-- What to work on --
1. Reproduce the part of the skin flaws text from "You can try" up to and including "veins will disappear.".
2. Answer these questions from the skin flaws text:
(a) What ingredient should the bleaching/lightening agent contain?
(b) According to the quoted statement, how many people got melanoma in the 1930s?
(c) Which two devices does the text name for treating facial veins?

-- Excerpt to read --
+ + + + +
Skin Flaws, Correcting (cont.)

MEMBER QUESTION:
What can I do to hide or get rid of bug bite scars on my legs and broken capillaries on my nose?

RODAN:
The bug bite scars are most likely pigmentation after the bite has healed. The pigmentation on the legs is slow to resolve, compared with other parts of the body like the face, due to poor circulation.

You can try a bleaching/lightening agent that contains hydroquinone. I also suggest to my patients who are going into mosquito-infested areas to get a prescription of a strong topical steroid gel to have on hand. This medicine is helpful to apply immediately to the bite so that it will resolve quickly and be less likely to leave a dark stain behind.

Facial veins, unlike leg veins, respond beautifully to laser treatment. For best results, see a dermatologist who has either the VersaPulse Laser or Intense Pulsed Light (IPL) device. Within one or two treatments, your red facial veins will disappear.

"Melanoma is on the rise. In the 1930s one in 400 people got melanoma and today it's 1 in 70."

MEMBER QUESTION:
I have had a light-brown birthmark pigmentation on my right mid-thigh all my life. In the last two years it has changed to bright red in color, has widened in shape and now has a mass-textured feeling to it. Should I be concerned enough to visit my family doctor? What might these changes represent?

FIELDS:
Please see your doctor as soon as possible. Moles should not change, and this one certainly has. Call today.
+ + + + +
-- Data provided --
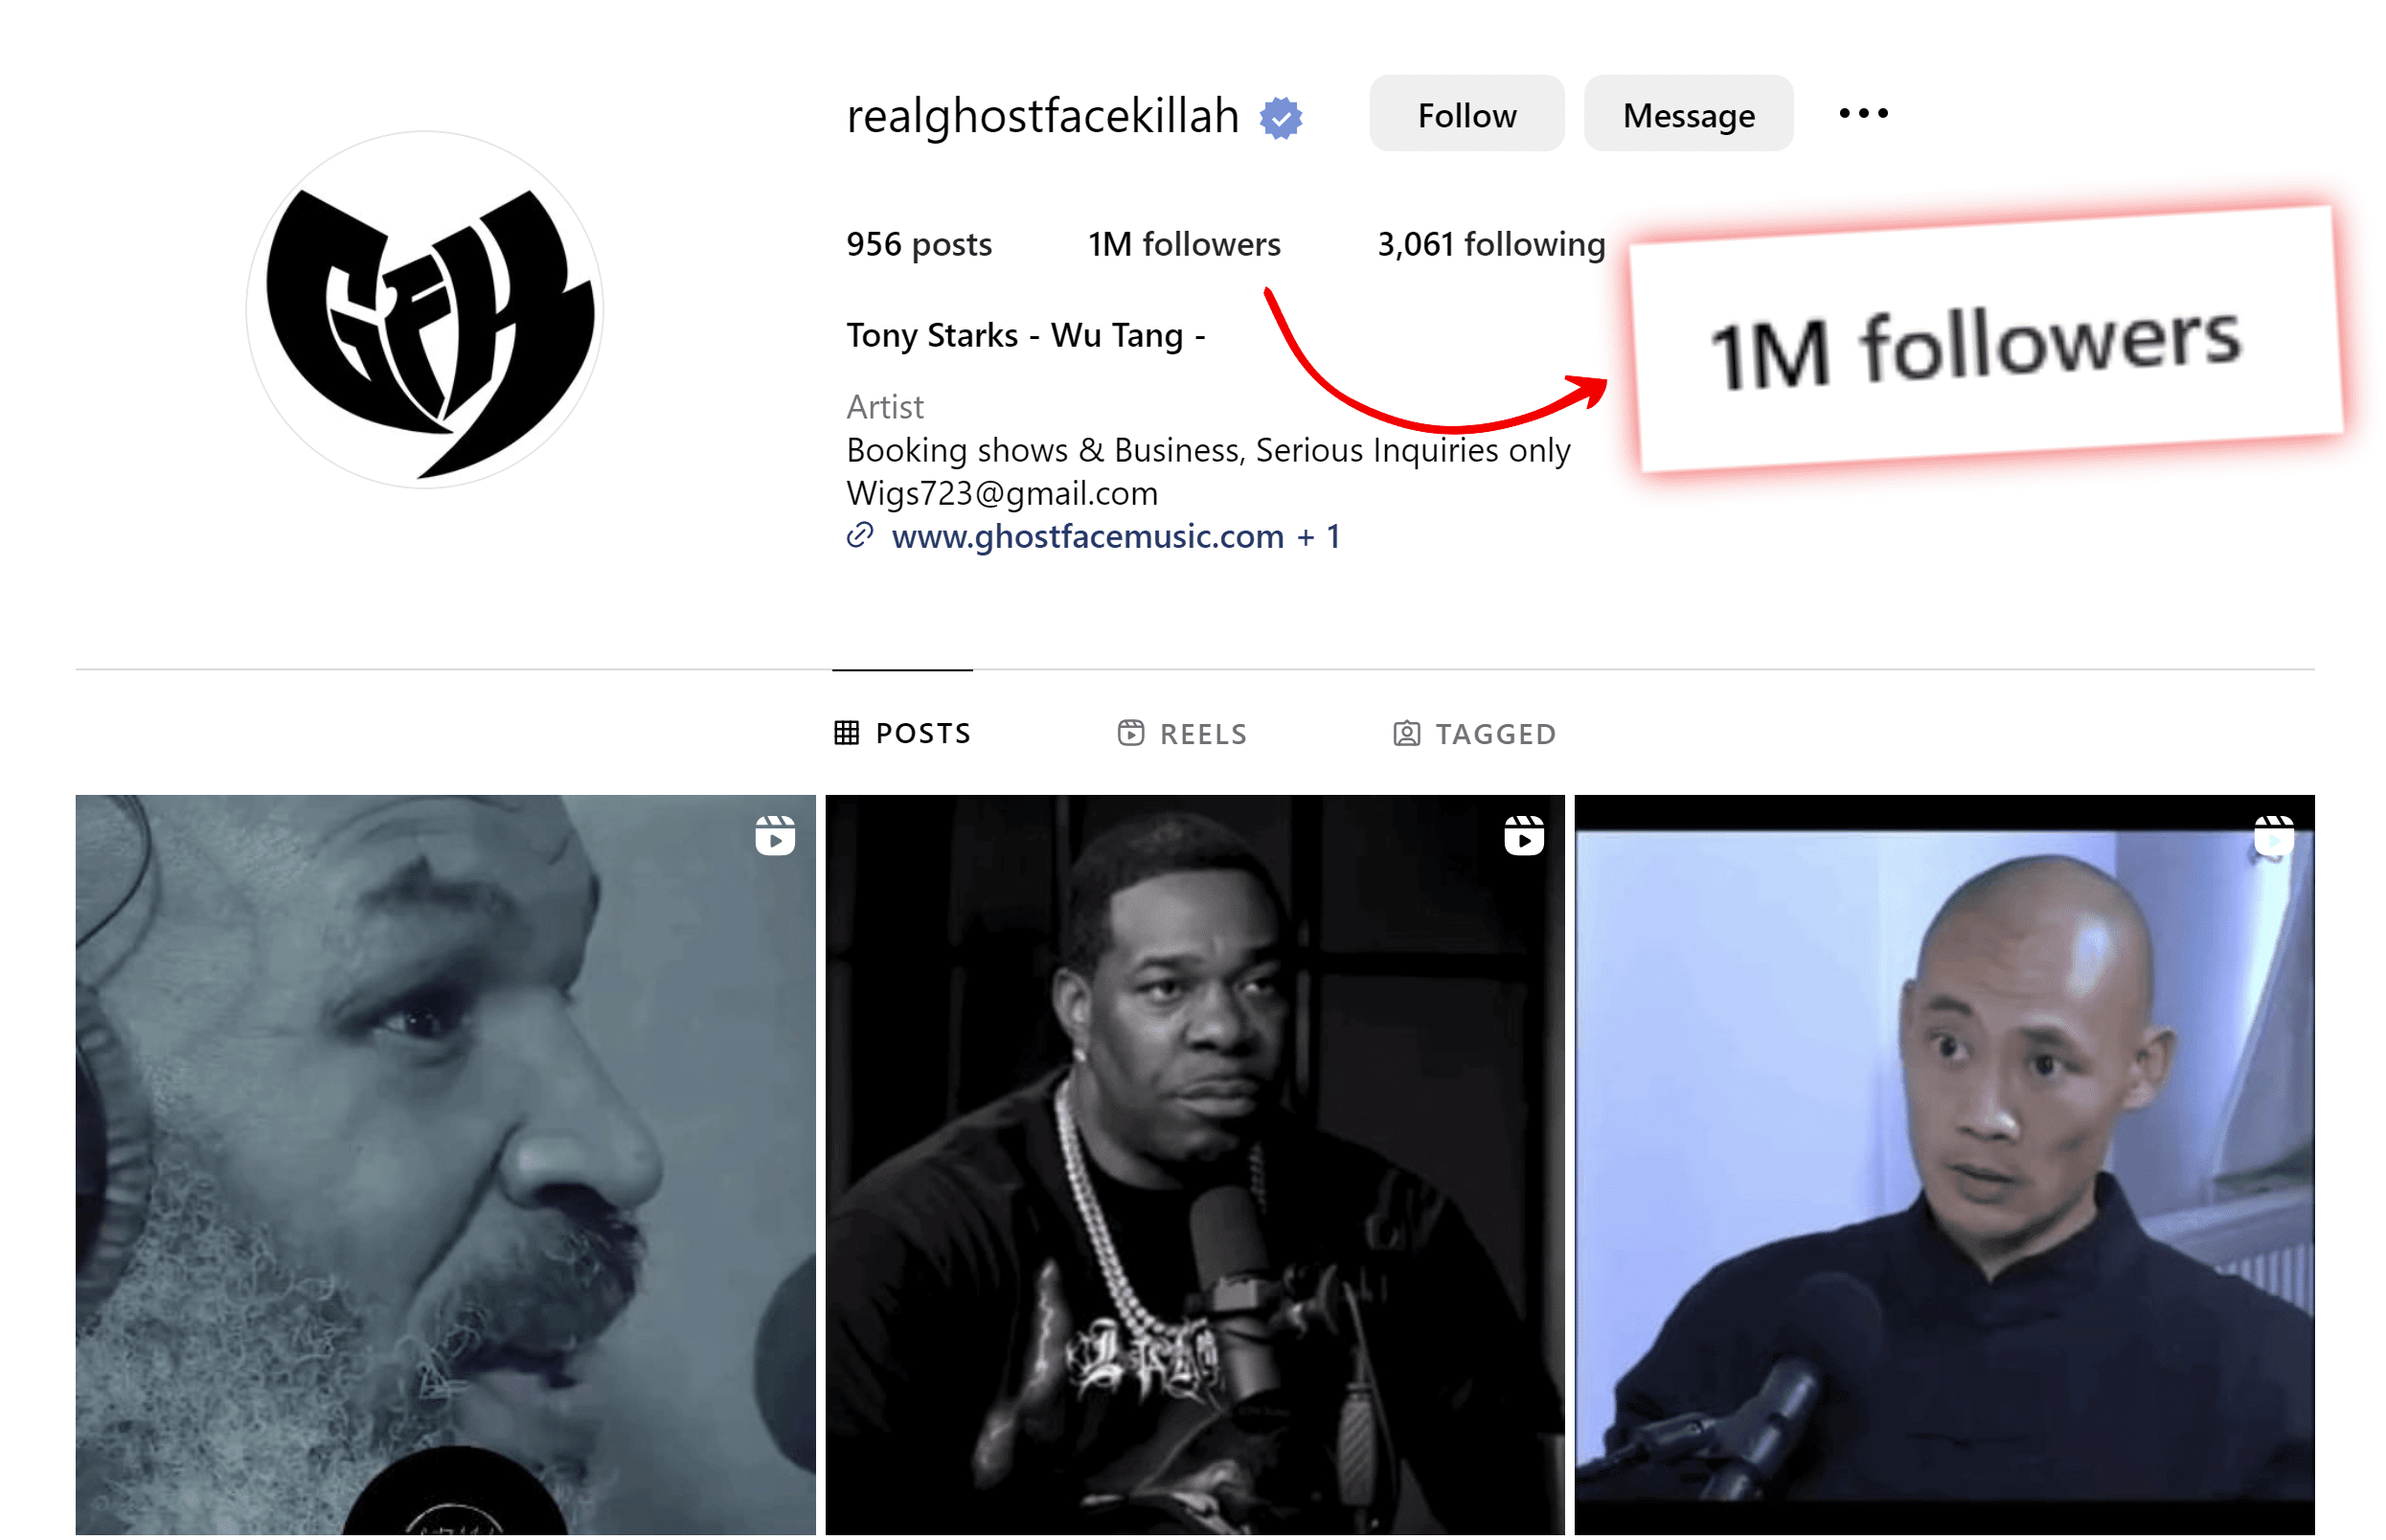Image resolution: width=2386 pixels, height=1540 pixels.
Task: Select the POSTS tab
Action: [x=902, y=733]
+ + + + +
-- Exercise answers --
1.
You can try a bleaching/lightening agent that contains hydroquinone. I also suggest to my patients who are going into mosquito-infested areas to get a prescription of a strong topical steroid gel to have on hand. This medicine is helpful to apply immediately to the bite so that it will resolve quickly and be less likely to leave a dark stain behind.

Facial veins, unlike leg veins, respond beautifully to laser treatment. For best results, see a dermatologist who has either the VersaPulse Laser or Intense Pulsed Light (IPL) device. Within one or two treatments, your red facial veins will disappear.

2.
(a) Hydroquinone.
(b) One in 400 people.
(c) The VersaPulse Laser and the Intense Pulsed Light (IPL) device.